Immortal - Norther Chaos Gods

Their first album in nine years and the group’s first after reuniting with founding member Demonaz without founding frontman Abbath, Northern Chaos Gods is unfortunately not as bold of a proclamation of the now-two-piece band’s fortitude after the legal tumult that split them apart.
Immortal had been gradually losing steam since the turn of the century, but not so much that I could look at their newer work as a tarnishing of their legacy. And this new album isn’t anywhere that level of lowness for the band, but it certainly doesn’t provide Immortal the long-needed kickstart it should have.
While its mediocrity and creative staleness could be looked at as the grinding away of old rust from the gears of bandmates (who only shared presence on Blizzard Beasts previously) reuniting after decades apart. In that sense it seems acceptable, but Northern Chaos Gods comes well after the dust of the the band’s raucous division has settled, and two years after their former bandmate released his solo project. Given how much time Demonaz and Horgh had to work together and with Peter Tägtgren in the studio, this album should have been much more than just a typical slog of 21st century Immortal tracks and a continuation of the band’s musical deceleration.
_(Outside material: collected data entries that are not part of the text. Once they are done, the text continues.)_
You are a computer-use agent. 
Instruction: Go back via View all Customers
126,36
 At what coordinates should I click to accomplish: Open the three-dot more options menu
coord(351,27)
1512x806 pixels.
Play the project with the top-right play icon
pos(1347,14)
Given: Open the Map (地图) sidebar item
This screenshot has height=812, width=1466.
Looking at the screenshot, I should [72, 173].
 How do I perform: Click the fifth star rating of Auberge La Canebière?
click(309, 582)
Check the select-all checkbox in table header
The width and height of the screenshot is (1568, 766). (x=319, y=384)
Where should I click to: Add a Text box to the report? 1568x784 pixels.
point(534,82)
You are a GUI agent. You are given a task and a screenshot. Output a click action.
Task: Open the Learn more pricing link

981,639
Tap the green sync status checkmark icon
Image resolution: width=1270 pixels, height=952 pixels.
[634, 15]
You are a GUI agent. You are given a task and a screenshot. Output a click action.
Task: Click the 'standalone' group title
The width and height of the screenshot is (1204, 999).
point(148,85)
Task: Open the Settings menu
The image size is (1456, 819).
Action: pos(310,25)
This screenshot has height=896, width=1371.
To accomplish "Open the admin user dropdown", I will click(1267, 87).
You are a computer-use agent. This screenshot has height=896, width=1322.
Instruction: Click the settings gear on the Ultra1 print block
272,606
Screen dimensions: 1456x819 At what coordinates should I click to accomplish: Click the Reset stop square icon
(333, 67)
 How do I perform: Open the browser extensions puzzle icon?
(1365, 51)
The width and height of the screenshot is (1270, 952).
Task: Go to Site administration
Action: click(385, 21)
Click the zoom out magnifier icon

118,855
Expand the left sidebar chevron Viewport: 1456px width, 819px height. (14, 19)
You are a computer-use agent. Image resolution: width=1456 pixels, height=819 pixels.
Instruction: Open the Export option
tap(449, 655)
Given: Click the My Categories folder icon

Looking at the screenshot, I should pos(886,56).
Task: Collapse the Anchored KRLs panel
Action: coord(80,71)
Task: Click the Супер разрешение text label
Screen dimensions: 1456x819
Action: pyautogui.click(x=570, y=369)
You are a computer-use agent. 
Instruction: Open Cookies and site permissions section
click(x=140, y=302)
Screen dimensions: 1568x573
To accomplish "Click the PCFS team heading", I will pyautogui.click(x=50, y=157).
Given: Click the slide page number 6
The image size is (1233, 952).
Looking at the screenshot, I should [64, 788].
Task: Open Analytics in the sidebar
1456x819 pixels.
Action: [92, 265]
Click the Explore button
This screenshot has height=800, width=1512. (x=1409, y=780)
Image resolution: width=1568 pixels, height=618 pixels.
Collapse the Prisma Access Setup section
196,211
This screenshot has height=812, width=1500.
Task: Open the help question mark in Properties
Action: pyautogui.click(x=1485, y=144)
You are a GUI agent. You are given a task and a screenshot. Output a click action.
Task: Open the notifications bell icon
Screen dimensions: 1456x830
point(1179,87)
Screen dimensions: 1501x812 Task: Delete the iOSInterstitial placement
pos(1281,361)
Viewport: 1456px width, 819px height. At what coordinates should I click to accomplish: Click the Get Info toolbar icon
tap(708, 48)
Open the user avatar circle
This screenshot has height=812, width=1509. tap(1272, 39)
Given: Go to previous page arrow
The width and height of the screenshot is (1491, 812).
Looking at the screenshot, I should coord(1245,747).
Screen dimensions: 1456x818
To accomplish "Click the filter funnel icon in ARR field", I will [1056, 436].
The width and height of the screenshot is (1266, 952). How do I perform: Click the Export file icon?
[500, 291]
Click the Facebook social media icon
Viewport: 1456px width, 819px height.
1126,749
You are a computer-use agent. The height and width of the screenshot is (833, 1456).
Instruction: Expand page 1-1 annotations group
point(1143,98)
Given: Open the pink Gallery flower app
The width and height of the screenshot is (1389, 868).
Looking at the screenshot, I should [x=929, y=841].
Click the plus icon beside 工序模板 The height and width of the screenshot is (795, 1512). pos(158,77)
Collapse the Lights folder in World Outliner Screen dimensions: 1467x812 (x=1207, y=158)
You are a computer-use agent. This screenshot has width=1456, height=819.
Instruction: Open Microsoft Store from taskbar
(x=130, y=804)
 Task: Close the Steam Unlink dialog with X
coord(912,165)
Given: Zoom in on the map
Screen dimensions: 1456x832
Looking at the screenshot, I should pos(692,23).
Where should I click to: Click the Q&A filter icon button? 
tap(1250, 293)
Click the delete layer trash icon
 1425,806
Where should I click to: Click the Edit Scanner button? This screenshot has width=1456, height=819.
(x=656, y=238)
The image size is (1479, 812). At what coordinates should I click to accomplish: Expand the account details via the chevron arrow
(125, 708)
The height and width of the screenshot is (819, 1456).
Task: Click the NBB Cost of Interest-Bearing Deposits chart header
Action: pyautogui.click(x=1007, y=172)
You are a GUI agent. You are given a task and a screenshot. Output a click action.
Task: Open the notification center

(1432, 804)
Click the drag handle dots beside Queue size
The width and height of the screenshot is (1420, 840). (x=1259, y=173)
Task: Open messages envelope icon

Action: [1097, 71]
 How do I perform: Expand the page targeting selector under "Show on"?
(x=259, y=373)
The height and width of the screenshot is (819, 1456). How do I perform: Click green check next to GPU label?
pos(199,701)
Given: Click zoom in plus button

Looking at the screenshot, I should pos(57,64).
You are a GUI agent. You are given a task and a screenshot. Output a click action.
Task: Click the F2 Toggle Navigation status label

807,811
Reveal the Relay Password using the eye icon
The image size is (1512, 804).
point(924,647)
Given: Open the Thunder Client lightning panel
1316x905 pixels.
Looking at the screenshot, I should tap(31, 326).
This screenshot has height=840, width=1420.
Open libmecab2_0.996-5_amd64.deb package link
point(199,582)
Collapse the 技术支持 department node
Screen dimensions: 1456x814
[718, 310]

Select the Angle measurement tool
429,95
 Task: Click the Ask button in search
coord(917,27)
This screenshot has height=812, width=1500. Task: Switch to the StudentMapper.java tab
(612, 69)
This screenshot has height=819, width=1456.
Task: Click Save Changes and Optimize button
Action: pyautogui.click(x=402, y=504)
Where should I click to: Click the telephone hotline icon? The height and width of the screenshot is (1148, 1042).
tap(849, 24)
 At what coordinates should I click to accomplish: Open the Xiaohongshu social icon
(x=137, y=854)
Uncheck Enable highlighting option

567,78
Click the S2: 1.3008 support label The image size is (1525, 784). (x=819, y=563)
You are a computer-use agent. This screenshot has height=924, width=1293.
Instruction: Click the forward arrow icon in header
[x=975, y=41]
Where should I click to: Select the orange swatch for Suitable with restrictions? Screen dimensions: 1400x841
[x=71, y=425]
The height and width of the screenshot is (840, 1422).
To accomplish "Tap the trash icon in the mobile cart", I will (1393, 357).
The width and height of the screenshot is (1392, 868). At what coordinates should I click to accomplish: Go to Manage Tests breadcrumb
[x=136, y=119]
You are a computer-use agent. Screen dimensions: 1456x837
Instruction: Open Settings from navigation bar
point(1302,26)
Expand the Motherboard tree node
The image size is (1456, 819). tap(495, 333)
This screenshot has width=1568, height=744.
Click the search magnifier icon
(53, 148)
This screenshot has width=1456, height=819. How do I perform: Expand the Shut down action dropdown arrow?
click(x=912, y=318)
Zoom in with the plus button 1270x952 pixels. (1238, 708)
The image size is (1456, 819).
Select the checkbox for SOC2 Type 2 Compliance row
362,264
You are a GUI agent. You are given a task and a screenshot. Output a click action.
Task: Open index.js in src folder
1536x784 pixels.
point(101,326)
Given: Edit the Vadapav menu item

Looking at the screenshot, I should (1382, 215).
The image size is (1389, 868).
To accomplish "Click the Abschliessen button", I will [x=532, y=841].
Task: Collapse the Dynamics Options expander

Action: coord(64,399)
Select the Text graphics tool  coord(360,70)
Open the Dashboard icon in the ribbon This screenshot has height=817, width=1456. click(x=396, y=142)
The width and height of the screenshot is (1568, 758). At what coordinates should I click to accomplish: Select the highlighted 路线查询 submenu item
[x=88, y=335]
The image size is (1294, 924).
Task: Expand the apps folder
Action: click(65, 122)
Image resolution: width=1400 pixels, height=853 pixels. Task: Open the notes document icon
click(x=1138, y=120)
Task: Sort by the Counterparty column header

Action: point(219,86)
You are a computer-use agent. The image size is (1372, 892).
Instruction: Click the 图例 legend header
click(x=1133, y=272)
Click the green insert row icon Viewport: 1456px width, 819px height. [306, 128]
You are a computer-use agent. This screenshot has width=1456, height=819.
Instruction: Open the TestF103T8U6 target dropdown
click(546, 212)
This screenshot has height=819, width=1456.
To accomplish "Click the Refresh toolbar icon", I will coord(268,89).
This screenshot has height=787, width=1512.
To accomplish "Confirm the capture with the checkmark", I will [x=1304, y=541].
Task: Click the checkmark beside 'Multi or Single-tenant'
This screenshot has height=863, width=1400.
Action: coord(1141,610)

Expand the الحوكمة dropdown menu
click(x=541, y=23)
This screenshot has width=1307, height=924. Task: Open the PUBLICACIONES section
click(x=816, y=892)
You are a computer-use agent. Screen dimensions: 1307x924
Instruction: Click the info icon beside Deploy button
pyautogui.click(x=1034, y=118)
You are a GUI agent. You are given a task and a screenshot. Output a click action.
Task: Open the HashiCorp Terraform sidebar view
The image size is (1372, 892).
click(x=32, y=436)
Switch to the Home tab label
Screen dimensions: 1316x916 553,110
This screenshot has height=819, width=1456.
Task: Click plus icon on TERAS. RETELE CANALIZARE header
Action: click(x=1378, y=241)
It’s not a terrible album the way Bullet for My Valentine’s newest auditory mouth-defecation was; it still has some nice atmosphere, attentive production, and even a few good uses of various guitar dynamics, especially on the closing track, “Mighty Ravendark”. But so much of it is stuck at the same pace rehashing the same structural ideas it becomes a chore to listen to and not something a sort of comeback album should sound like.
I really wish there was more to say about this album that hasn’t been said about their previous works in abundance, but this album just feels like it didn’t even try to get me to care about it. The inconsistent group’s output had long been missing the raw energy and true ferocity of albums like Pure Holocaust and Battles in the North, but I would wager even All Shall Fall had slightly more bite to it than this one, which, again, isn’t a particularly bad album outside Immortal’s world, but coming from them, in the place they’e in, it needed to be more than the autopilot roadblock it is. I wasn’t the biggest fan of his album (though I did indeed like it), but Abbath’s self-titled project in 2016 was much more exciting than this record, and it really puts this one in a bad light two years later.